The Self-Narration Dividend
Murray narrating his own work matters for this specific book. The material requires the listener to trust the guide, to believe that this person has sat with clients navigating these exact patterns and emerged with something useful to say. A professional narrator, however skilled, would put one degree of separation between that clinical authority and the listener. Murray reading his own case studies and exercises brings both the authority and the warmth that reviewers consistently mention.
Who Should Listen / Who Should Skip
High-achieving, emotionally regulated people who have noticed that their sexual and intimate lives do not reflect the quality of their professional functioning will find direct and specific company here. The book is also professionally useful for therapists working with perfectionist or overcontrolled clients. Listeners looking for simpler technique-focused instruction may find the theoretical depth more than they need, but those willing to engage with the psychological framework will find it earns its runtime.
Frequently Asked Questions
Do you need a background in psychology to follow the therapy concepts Murray uses?

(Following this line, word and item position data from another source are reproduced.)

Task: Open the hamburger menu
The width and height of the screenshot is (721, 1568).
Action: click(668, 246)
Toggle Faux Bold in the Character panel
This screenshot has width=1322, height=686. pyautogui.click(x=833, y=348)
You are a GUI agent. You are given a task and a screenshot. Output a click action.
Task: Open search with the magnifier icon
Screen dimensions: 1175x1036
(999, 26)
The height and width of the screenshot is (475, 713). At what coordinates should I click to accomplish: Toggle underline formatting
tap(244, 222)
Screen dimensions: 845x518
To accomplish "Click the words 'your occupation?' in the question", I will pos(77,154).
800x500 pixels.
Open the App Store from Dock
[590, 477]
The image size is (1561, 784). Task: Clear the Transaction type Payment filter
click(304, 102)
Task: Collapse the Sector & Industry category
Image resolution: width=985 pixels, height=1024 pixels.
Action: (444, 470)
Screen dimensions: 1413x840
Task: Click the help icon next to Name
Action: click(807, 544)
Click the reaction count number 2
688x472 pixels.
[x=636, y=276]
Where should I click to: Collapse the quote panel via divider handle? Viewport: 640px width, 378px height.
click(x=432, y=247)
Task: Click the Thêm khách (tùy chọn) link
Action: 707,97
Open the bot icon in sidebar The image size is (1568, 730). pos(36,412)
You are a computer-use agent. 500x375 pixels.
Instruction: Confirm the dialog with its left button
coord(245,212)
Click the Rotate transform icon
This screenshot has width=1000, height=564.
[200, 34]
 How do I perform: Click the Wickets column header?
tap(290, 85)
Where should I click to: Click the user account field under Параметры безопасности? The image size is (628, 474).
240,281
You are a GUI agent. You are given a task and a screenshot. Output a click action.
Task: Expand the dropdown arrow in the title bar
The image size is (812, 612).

No specialist background is required. Murray explains radically open DBT, REBT, and ACT in accessible terms before applying them. The book is written for general adult readers, though working therapists have noted its professional utility as well.
Is Making Nice with Naughty primarily about low sexual desire, or does it cover other sexual dysfunctions?
It covers a range: low desire, emotional distance in relationships, performance anxiety, perfectionism around sex, anorgasmia, and sexual pain disorders are all mentioned in the scope. The common thread is how overcontrolled personality patterns contribute to each.
How does Murray’s self-narration compare to a professionally produced audiobook in this genre?
Reviewers respond positively to his delivery, describing it as warm and grounded in lived clinical experience. The self-narration adds credibility to the case studies and exercises that a third-party narrator would struggle to replicate. The audio quality of a professional studio recording might be higher, but the authority feels genuine.
Is the content relevant to people who don’t identify as perfectionists?
The overcontrolled temperament as Murray describes it is broader than perfectionism. Risk-aversion, emotional flatness, discomfort with uncertainty, and compulsive need for order all fall under this umbrella. Someone who does not identify as a perfectionist but recognizes the other traits will still find the material highly relevant.